The other reason you may have to delay making the trip to the Social Security Office is that some agencies mail the DS-2019. Both of my agencies (Au Pair Care and Cultural Care) gave the au pairs their paperwork during training. Maddie’s agency (EurAuPair) mailed it. Check with your au pair and see what paperwork they have (or don’t have). And always feel free to ask your local coordinator or on the My Au Pair and Me Host Family Community on Facebook for help.

What paperwork do Au Pair’s need?

When you go to the Social Security office, your au pair will need:

  • The au pair’s passport with the visa inside.
    • The passport should also have an I-94 stamp (or a printed I-94), which establishes date of arrival.
  • DS-2019 form from your au pair agency.
  • Social Security application form SS-5.
  • Helpful: Social Security letter from your au pair agency.
  • (Honestly, I just have my au pair bring ALL the paperwork. But double check for the passport+visa and DS-2019.)

If you read the SS-5, it says the requirements are to establish age, identity, and citizenship or immigration status. The passport and visa satisfy the first two requirements, and the DS-2019 establishes immigration status. The agency may provide a social security letter as well, which covers the “letter authorizing employment from your sponsor”, which can be used in addition to the DS-2019 to establish immigration status.

Filling out the SS-5

When my au pair and I went to the Social Security office, I forgot about the SS-5. Luckily they had a pile of paper forms, so we filled it out while we waited. You can also download and fill out the PDF from www.ssa.gov.

The SS-5 is pretty self-explanatory, but here are a few things that might help:

  • When filling out dates, many other countries put the day first then the month. Make sure the au pair puts the month first. (October 5th, 2019 is 10/05/2019 on the form but in Europe they would write 05/10/2019 or 5 Oct 2019.)
  • In section 5, check the box “Legal alien allowed to work” (the J-1 visa allows work in the U.S.)
  • You may have to help explain the mother’s maiden name in box 9, and help with the au pair’s phone number and address in boxes 15 and 16.

Here’s what the SS-5 has to say about evidence of immigration status:

You must provide a current unexpired document issued to you by the Department of Homeland Security (DHS) showing your immigration status, such as Form I-551, I-94, or I-766. If you are an international student or exchange visitor, you may need to provide additional documents, such as Form I-20, DS-2019, or a letter authorizing employment from your school and employer (F-1) or sponsor (J-1).

 

SS-5 Form

Visit www.ssa.gov/forms/ss-5.pdf to fill out the SS-5 form.

Other Au Pair Social Security tips

You can use the Social Security Office Locator, but I used Google Maps. Both methods will also give you the hours that the office is open. Unfortunately, the office is probably only open Monday through Friday. It’s nice if one of the host family parents can go with the au pair, but if necessary the au pair can go alone.

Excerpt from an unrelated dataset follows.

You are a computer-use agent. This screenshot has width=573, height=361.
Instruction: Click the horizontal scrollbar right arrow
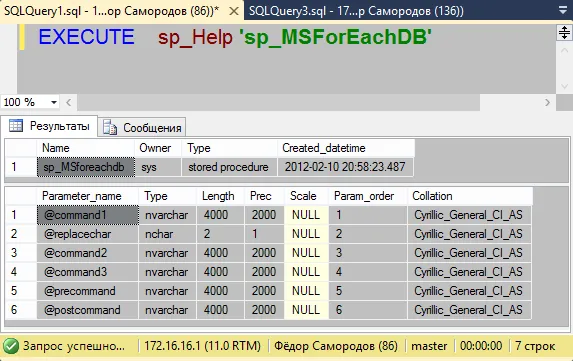[547, 102]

If possible, arrive 15-30 minutes before the office opens to get at the beginning of the line. If not, because life doesn’t always work out like that, bring something to do and expect to wait for 1-2 hours.

One other tip the social security officer gave me was to tape the au pair’s name on the inside of your mailbox. She said she had people returning to the social security office, wondering why their card hadn’t yet been delivered. It turns out the mail carrier hadn’t delivered the envelope to try and keep the social security card safe. Because the mail carrier knew the names on the mail and the au pair’s name was new, it looked like an accidental delivery.

The new card will be delivered in 1-2 weeks. You might need the physical card for the bank or credit union or driver’s license application. But if you just need the number then you can come back to the office in a day or two and they can tell you the number.

Anything else?

Within the first two weeks, you should have a face-to-face sit down with your local coordinator. That’s a good time to ask questions and start building your relationship. It’s always helpful if you and your local coordinator get along.